Drug consumption reaches over $430 million in past year

National Yemen

Yemen doctors in al-Thawra Hospital

By Wafa A.Alkhazzan

Director General of the Supreme Commission for Drugs and Medical supplies, Dr. Abdel Moneim Alhakami, says that Yemen imported drugs and medical supplies amounting to more than $430 million. Medical supplies form 10%, and 10% more for the  domestic pharmaceuticals equipment. Egypt is Yemen’s main drug exporter, with $55 million in goods, followed by Germany.

About 316 companies imported drugs in the past year, with ten types for 45.68% of total imports for a total value of 21, 856, 559, 520 riyals.

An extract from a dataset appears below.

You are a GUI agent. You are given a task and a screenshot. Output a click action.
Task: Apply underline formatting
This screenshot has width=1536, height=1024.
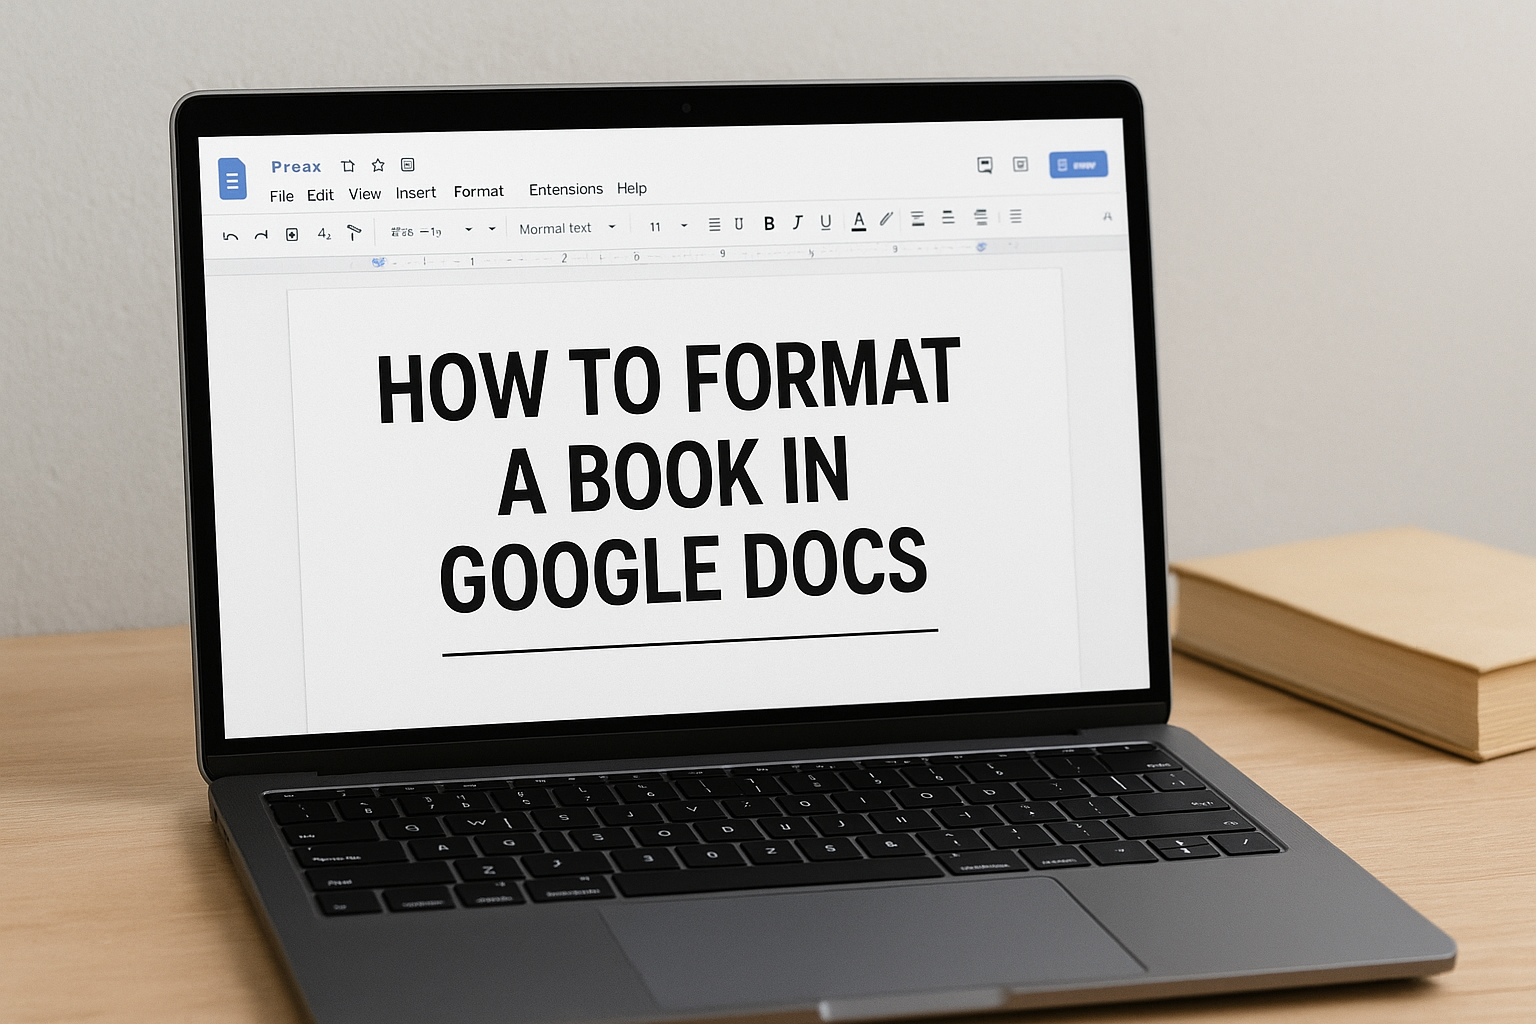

Major imported drugs are antibiotics and pain relievers, though a major reason for the quantity of goods being sold is due to bad prescriptions, disbursement, and patient awareness of how they work.

Dr. Abdel Moneim also blames a lack of legislation against smuggling and counterfeiting of medicines, and asked for a pharmacy and medicine law to curb these effects. It would include penalties, and local authorities activating comprehensive controls on pharmacies. The Pharmacy Guild of Yemen mentioned that smuggled drugs account for anywhere from 50% to 60% of total supply, mainly because of legal drugs being expensive and difficult to access.

Dr. Abdel Moneim Ali Hakami says that legal procedures are in effect for destroying confiscated drugs at all ports of entry, which was about 31 tons in the past year. He stressed that pharmacists must buy drugs from official agents, and warned citizens against buying smuggled and counterfeit drugs since they may either be useless, or very harmful to a patient’s health.

Many Yemenis simply travel abroad for treatment. Almost 90% of an annual 290, 000 patients go to Egypt to treat different diseases, including cancer, and renal infections. Yemenis also spend between $400 million and $700 million on overseas medication. This has led to criticism that citizen health has become a trade commodity rather than a problem in need of social intervention.

Heart disease is the leading cause of death in less developed countries like Yemen, and it thrives under conditions of scarcity. Up to 280, 000 Yemenis travel abroad for heart treatment, partially because of a lack of confidence in Yemeni healthcare, and also due a shortage of reputable specialists in the country.